● Problem statement: Transcribe only the lines from the one containing "The width and" through the final line of the entries below, exactly, and exclude the pictures.

● Data:

Start of Block

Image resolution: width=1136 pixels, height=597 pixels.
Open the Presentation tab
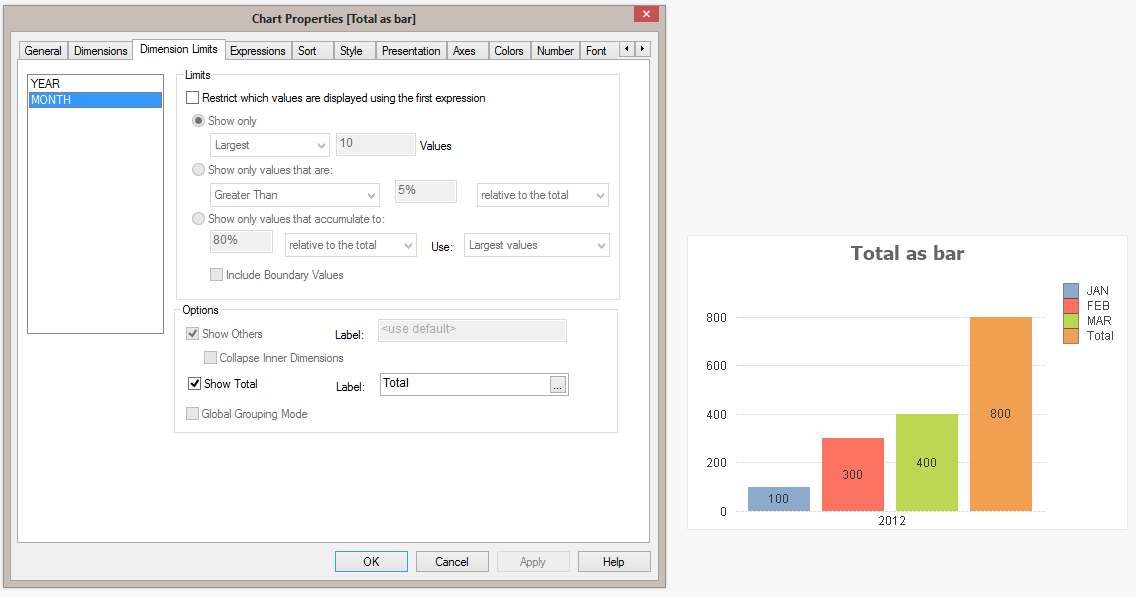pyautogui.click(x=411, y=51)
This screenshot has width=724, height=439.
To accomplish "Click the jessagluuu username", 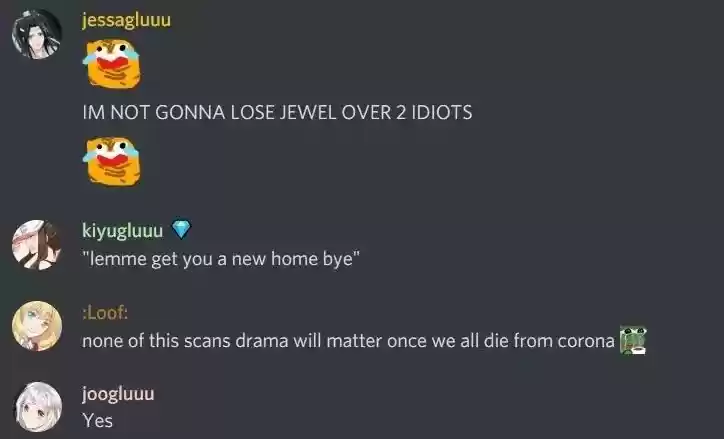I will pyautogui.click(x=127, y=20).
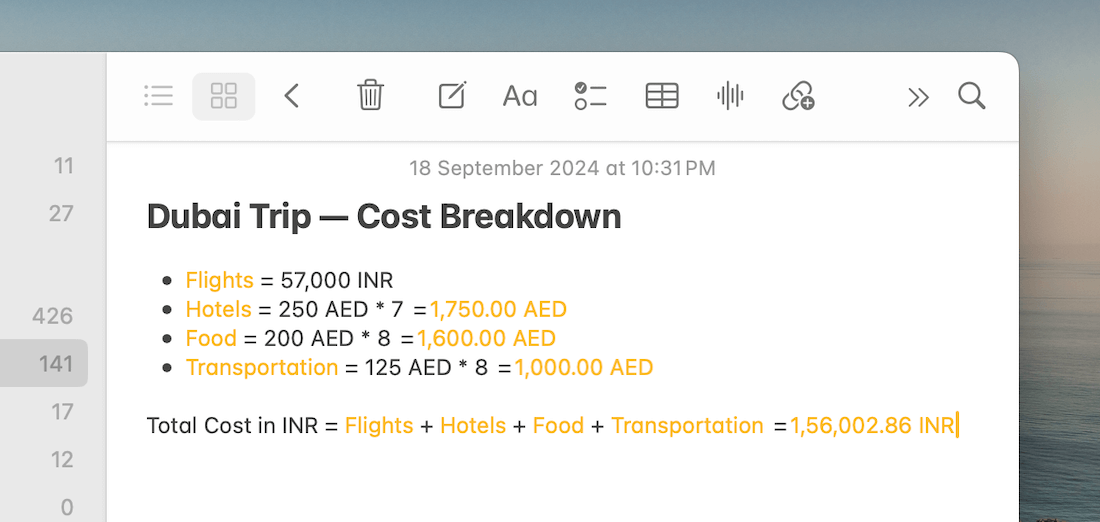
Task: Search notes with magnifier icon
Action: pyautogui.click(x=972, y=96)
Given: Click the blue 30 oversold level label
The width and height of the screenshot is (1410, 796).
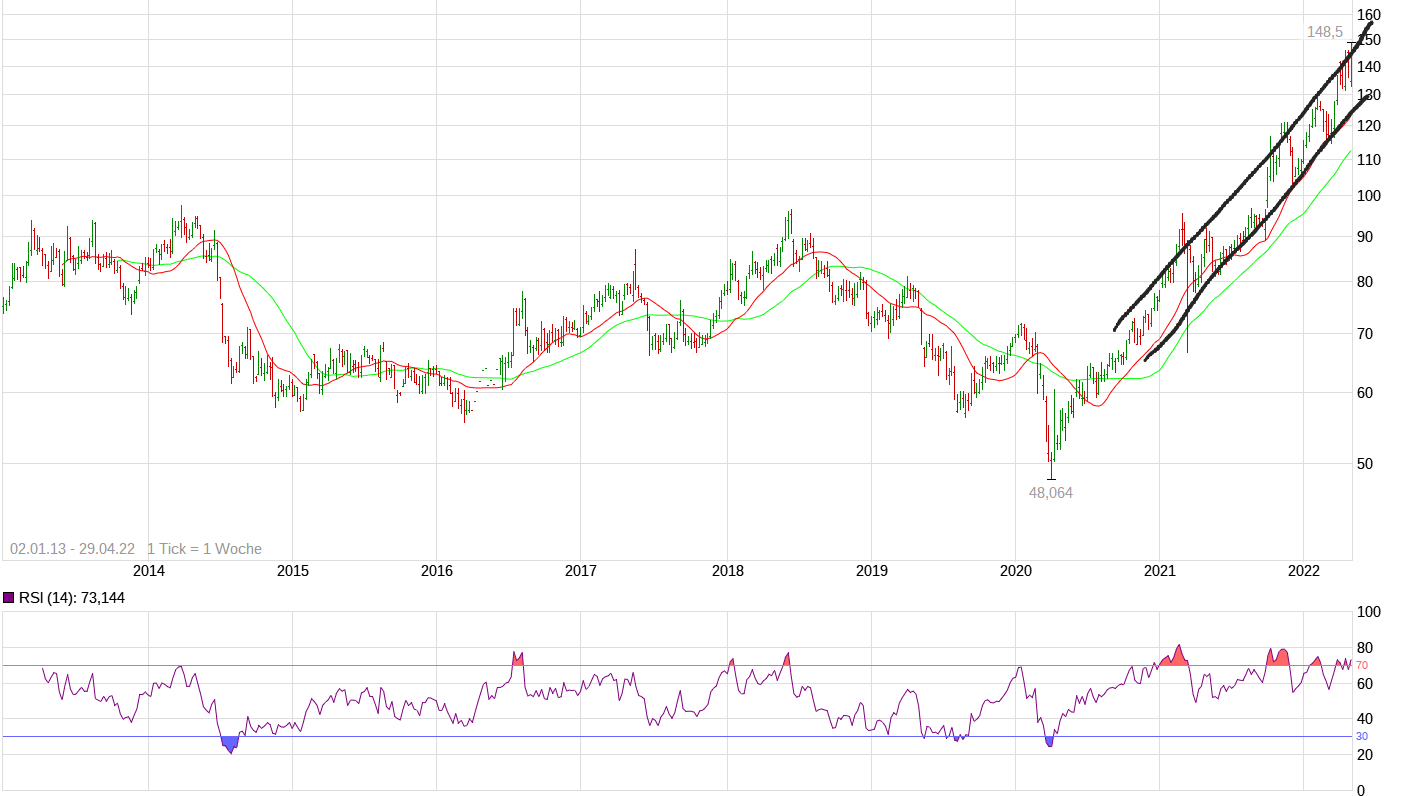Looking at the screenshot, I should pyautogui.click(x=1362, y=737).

End of Block

● Solution for this problem:
The width and height of the screenshot is (1410, 796).
Looking at the screenshot, I should pyautogui.click(x=1362, y=737).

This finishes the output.